What you need to do →
Please rewrite only the entries from the line with "Task: Expand the resolvedClass variable node" to the line with "(x=379, y=96)", switching "screenshot" to "image" and leaving everything else unchanged.
------------------------------
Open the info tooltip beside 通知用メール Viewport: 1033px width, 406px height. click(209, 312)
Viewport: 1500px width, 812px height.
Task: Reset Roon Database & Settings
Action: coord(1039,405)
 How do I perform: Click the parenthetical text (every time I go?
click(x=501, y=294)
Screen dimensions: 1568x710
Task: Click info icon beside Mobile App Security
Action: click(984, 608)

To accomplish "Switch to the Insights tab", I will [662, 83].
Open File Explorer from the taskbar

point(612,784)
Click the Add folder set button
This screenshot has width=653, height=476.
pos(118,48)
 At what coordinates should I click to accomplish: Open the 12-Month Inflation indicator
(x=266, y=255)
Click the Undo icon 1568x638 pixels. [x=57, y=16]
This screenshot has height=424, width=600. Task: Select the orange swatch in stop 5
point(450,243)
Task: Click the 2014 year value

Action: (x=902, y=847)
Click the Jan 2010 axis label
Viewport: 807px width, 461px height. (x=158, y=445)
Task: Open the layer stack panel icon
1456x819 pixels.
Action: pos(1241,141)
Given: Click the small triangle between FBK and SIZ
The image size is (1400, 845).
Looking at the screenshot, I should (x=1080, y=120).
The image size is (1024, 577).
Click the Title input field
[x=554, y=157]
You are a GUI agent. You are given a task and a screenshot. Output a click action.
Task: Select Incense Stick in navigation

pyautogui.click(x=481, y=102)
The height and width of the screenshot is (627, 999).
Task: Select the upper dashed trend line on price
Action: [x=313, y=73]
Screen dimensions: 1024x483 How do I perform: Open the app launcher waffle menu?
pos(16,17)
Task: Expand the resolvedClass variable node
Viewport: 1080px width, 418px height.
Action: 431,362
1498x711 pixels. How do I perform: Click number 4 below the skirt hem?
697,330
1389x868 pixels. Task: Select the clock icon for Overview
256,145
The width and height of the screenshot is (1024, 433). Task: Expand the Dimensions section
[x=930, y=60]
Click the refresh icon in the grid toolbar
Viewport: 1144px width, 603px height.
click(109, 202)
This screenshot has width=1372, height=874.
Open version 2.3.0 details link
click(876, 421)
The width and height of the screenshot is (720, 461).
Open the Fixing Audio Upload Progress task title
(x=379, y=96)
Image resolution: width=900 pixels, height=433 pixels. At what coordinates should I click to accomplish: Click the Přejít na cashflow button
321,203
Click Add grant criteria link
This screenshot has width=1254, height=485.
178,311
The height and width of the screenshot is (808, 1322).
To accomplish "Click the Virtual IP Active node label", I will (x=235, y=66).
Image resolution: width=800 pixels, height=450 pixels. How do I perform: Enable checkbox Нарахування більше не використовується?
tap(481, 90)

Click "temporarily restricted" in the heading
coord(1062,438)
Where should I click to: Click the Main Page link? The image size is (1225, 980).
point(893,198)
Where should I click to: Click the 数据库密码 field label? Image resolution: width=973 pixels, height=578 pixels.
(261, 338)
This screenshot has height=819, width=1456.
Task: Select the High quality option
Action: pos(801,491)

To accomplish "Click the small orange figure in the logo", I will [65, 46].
------------------------------
Expected output →
Task: Expand the resolvedClass variable node
Viewport: 1080px width, 418px height.
Action: 431,362
1498x711 pixels. How do I perform: Click number 4 below the skirt hem?
697,330
1389x868 pixels. Task: Select the clock icon for Overview
256,145
The width and height of the image is (1024, 433). Task: Expand the Dimensions section
[x=930, y=60]
Click the refresh icon in the grid toolbar
Viewport: 1144px width, 603px height.
click(109, 202)
This image has width=1372, height=874.
Open version 2.3.0 details link
click(876, 421)
The width and height of the image is (720, 461).
Open the Fixing Audio Upload Progress task title
(x=379, y=96)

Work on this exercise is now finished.